Task directions
Give back exactly the lines from the "The width and height of the screenshot is (800, 500)." line to the final line of the records, and only those, minus any pictures.

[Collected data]
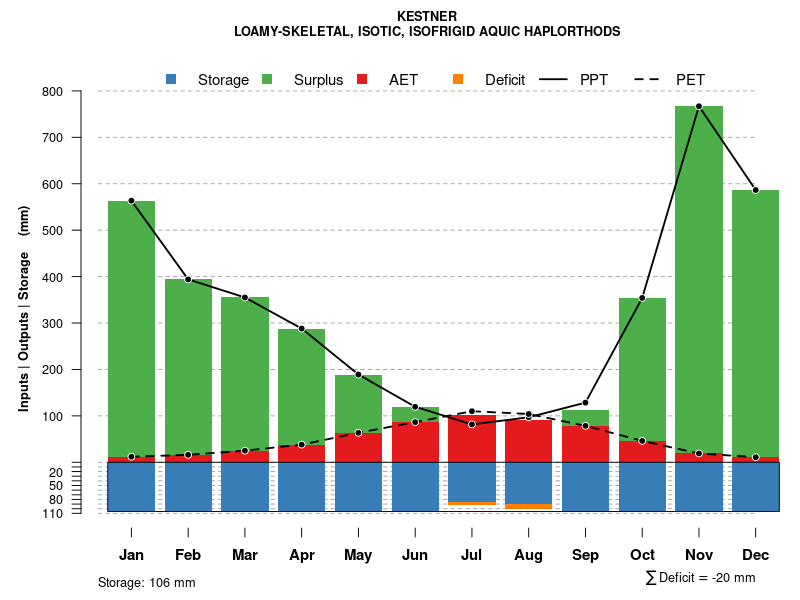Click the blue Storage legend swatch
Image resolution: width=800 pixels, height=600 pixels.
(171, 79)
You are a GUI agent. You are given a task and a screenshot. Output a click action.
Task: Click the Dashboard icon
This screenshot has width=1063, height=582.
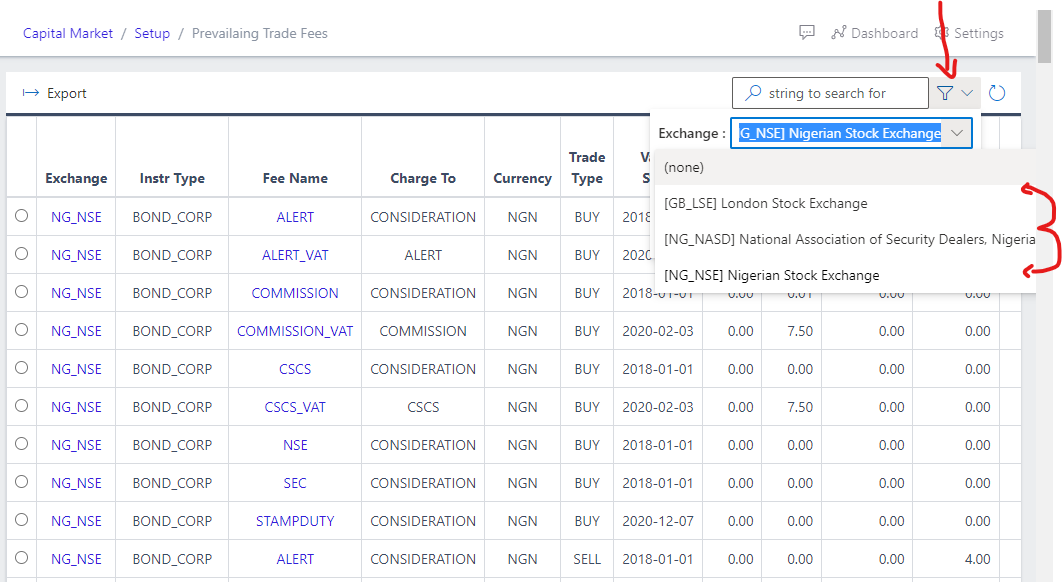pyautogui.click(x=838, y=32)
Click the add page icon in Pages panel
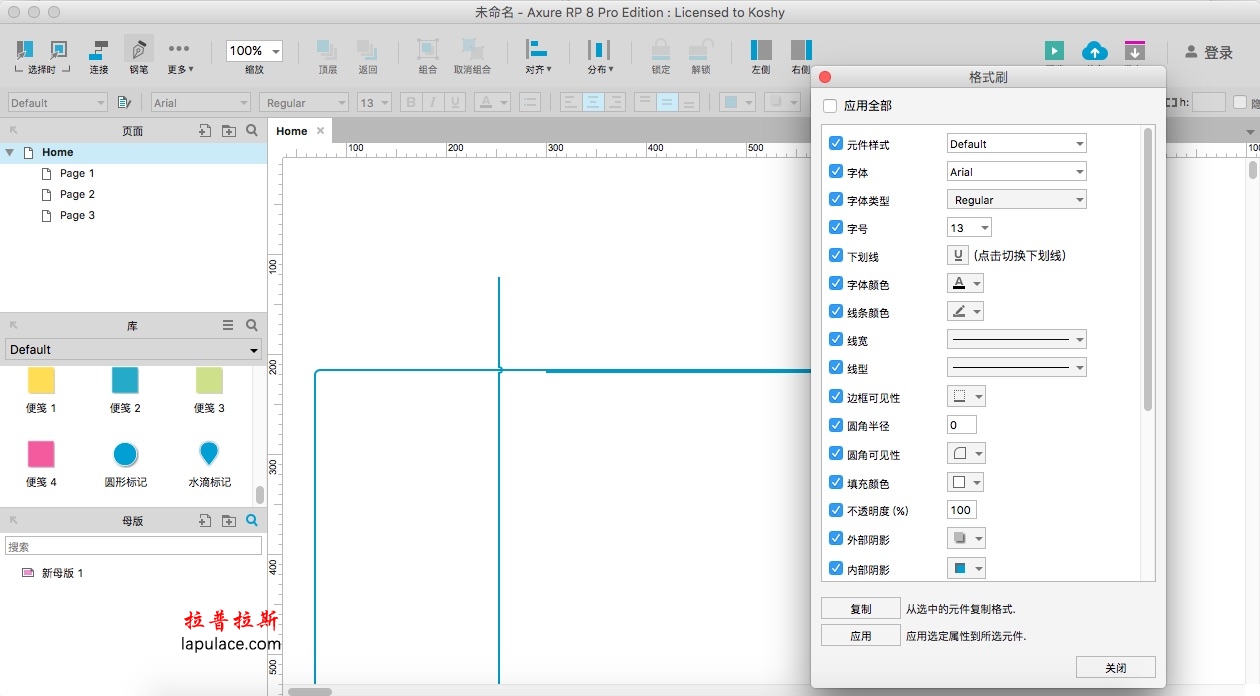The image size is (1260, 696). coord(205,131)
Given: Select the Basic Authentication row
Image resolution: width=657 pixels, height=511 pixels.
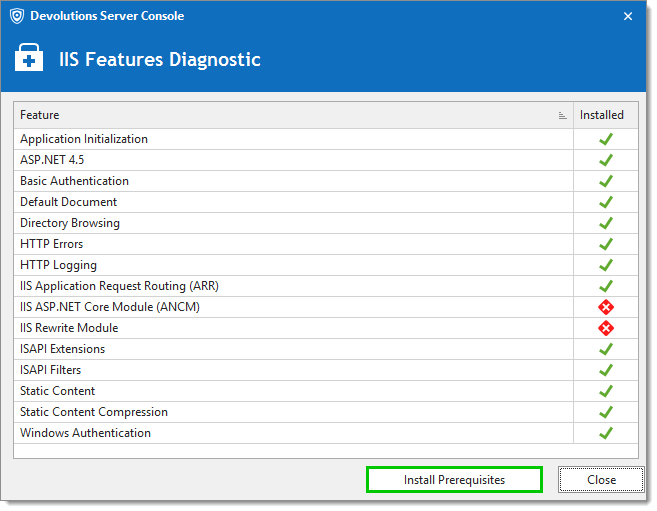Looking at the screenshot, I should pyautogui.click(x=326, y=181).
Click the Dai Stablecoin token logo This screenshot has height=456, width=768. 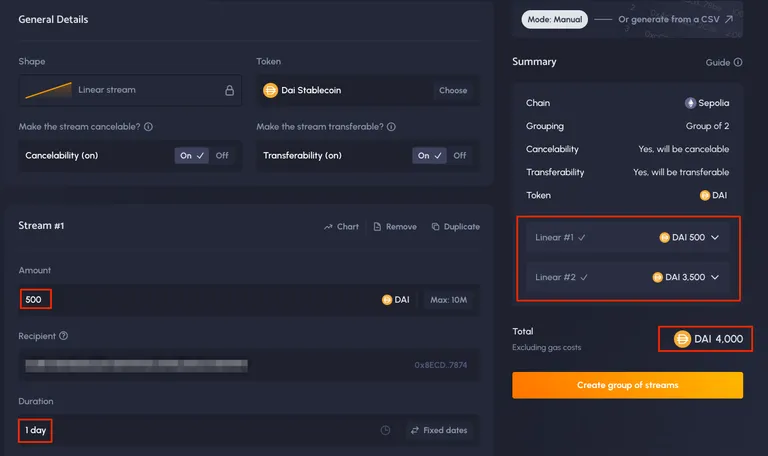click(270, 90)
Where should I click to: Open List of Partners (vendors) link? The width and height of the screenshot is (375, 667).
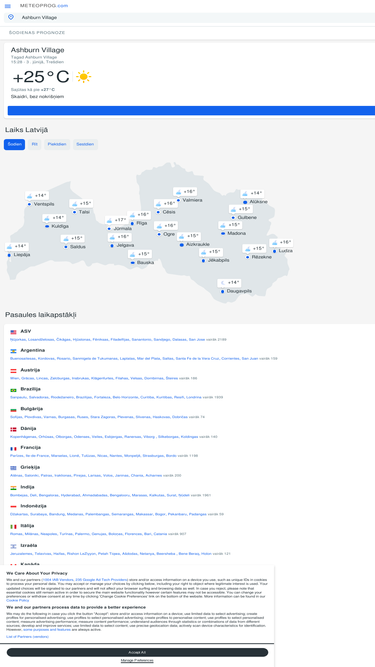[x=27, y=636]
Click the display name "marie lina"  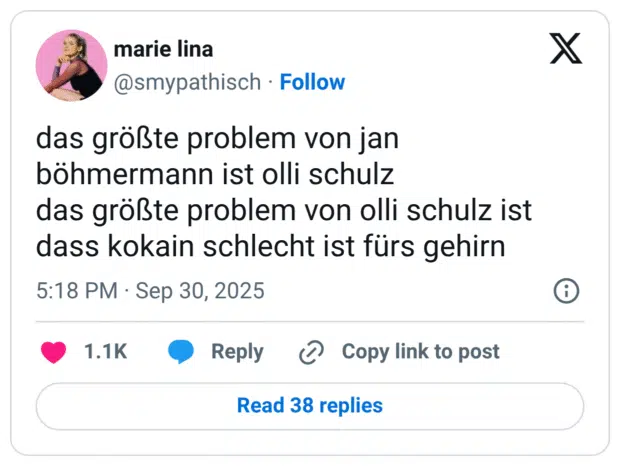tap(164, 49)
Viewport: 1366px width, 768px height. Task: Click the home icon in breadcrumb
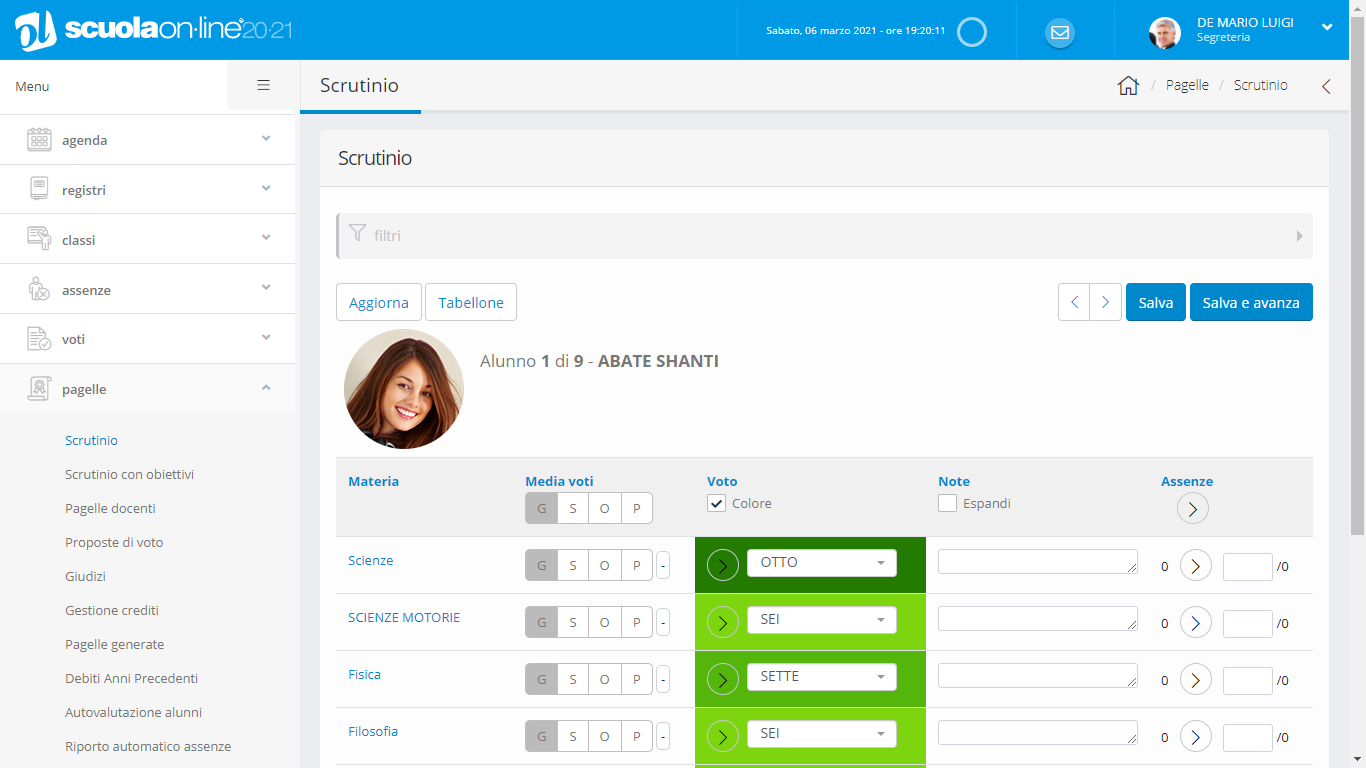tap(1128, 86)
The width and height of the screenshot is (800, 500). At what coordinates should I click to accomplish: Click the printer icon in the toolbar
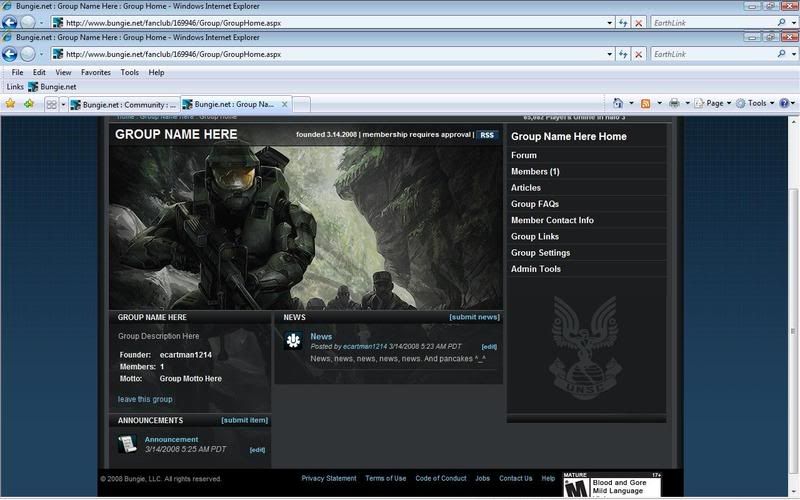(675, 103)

Written response
The width and height of the screenshot is (800, 500). At what coordinates should I click to accomplish: Click the printer icon in the toolbar
(675, 103)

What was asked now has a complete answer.